The camera nearest the scanner USB port is focused most sharply at the furthest plane along the second-to-outermost ring, while the other camera is most sharply focused at the nearest plane along the same ring.  In either plane, the least focused camera sees blurred typeface (you can make out what it reads but it looks terrible).

Is this typical?

----------


## 24c

> Is this typical?



In my experience it is. 
What I look for is the black & white unphase screens to be crisp. These patterns are important for defining the surface detail. If they aren't I recalibrate, and then use a piece of white paper to establish the distance, and move the scanned object into this focal zone. That definitely appears to improve things for me, but I am free scanning.

Mike

----------


## propologist

When free scanning what is the optimal distance ?

----------


## 24c

I found it was 430mm for me, or thereabouts, and it's whatever distance the projected unphase mask screens stay crisp over the object.
I don't know if this is all part of the calibration process re the test piece on the turntable
I haven't got the experience of Nerv, but I quickly found if I was too far away, the representation of surface detail or the perceived scan quality dropped off considerably. 

Mike

----------


## Hugues

> I found it was 430mm for me, or thereabouts, and it's whatever distance the projected unphase mask screens stay crisp over the object.
> I don't know if this is all part of the calibration process re the test piece on the turntable
> I haven't got the experience of Nerv, but I quickly found if I was too far away, the representation of surface detail or the perceived scan quality dropped off considerably. 
> 
> Mike


Sorry, What is the projected unphase mask screen ??

Are you referring to the black cross that is projected in free scan mode ? For me this cross is in focus at 50cm.

----------


## neveroddoreven

I think 24c refers to the fine dot pattern that shows up only at a certain distance. It's a super fine hexagonal dot pattern and sparkles a bit. Looks like micro perforations, they are so fine.

----------


## 24c

Sorry Hugues, I thought that's what the patterns were called in white light scanning :?

Do a test scan and wait for the black and white vertical stripes to show up when the scan is running, these varying in width. when I did my first free scan I was too far away, and these had "fuzzy" edges. Although the scan info (shape) was OK, the texture wasn't right. The casting looked melted, but as soon as I moved it closer to the calibration distance, things improved. I then started to move the scanner closer to get detail further inside the object (hollow casting), once I got the external shape defined. 
It worked a lot better for me this way, but I haven't done a lot with it since, as I need to make an articulating boom and fit a permanent Mini Arca quick release adaptor to the base of the scanner.

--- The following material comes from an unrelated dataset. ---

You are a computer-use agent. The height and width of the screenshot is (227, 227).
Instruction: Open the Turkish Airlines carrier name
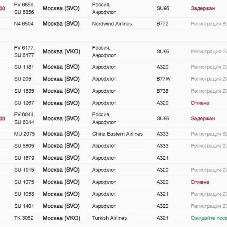[x=109, y=218]
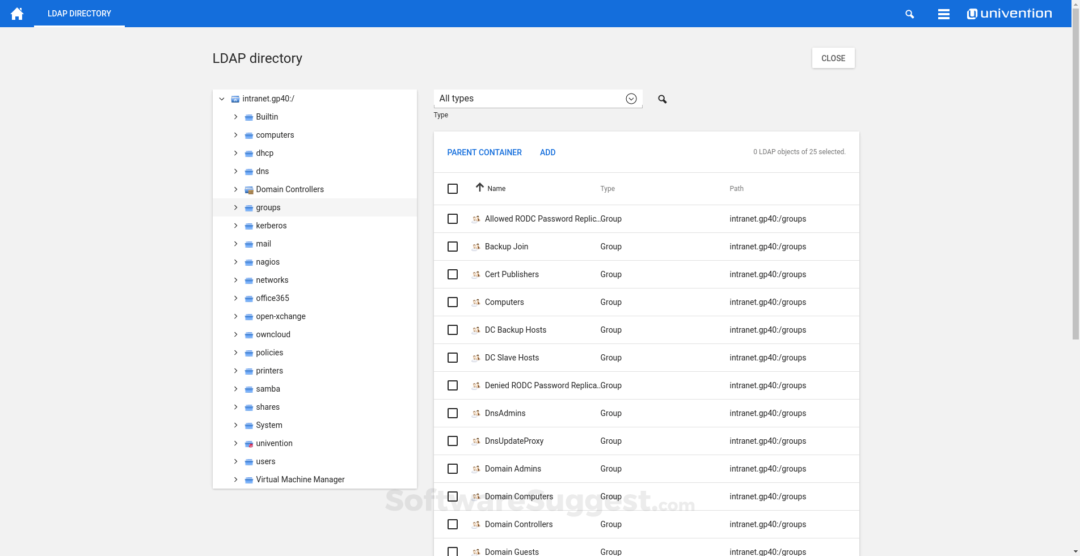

*neveroddoreven*, I haven't seen that pattern, but haven't been looking, but then I never seen the cross yet either!  :Smile: 

Mike

----------


## Hugues

Ok, so we speak about the black & white stripes.

I haven't checked their focus distance yet, but in theory they should have the same focus distance as the black cross, which you don't see ?!?! Do you disconnect the turntable in free scan ?

Shining 3d confirmed the scan distance should be 42-43 cm, but why have they set the focus distance of the cross at 50cm, that puzzles me. Unless you guys have it at 43 also and something is wrong with my scanner...

----------


## 24c

Hugues, 
My focus distance for the black & white vertical lines is about 43cm, definitely not 50cm like your black cross.
My scanner and turntable are wired up via USB sockets in the wall at the other side of the room. I haven't disconnected the turntable in Free-scan, I just select the option on screen!
That might explain it then.  :Big Grin: 
Just updating Parallels and then I will test what distance my black cross is in focus.

Mike

----------


## Hugues

> Hugues, 
> ...
> Just updating Parallels and then I will test what distance my black cross is in focus.
> 
> Mike


That would be cool,
and because it's sunday and i'm a nice guy  :Big Grin:  you're going to do the plane test too , right ? LOL 
I'm still discussing this curled corners issue with Eric from Shining 3d, really need to know if it's only my scanner doing this.
Just point your scanner at any flat surface, using 43 cm distance, and check in their software if the resulting scan has curled corners.

----------


## 24c

OK Hugues, just seen your latest response, and updated Parallels (eSATA drive fix, which I'm booting from)
I saw the cross!! 
I looked at the focussing distance, and it's 43cm, so it's the same as what I found out with the white paper and the masks. 8) 
At this point there is a slight zigzag, or pixelation to the horizontal line evident, and I'd have to say there is something slightly wrong with your set up.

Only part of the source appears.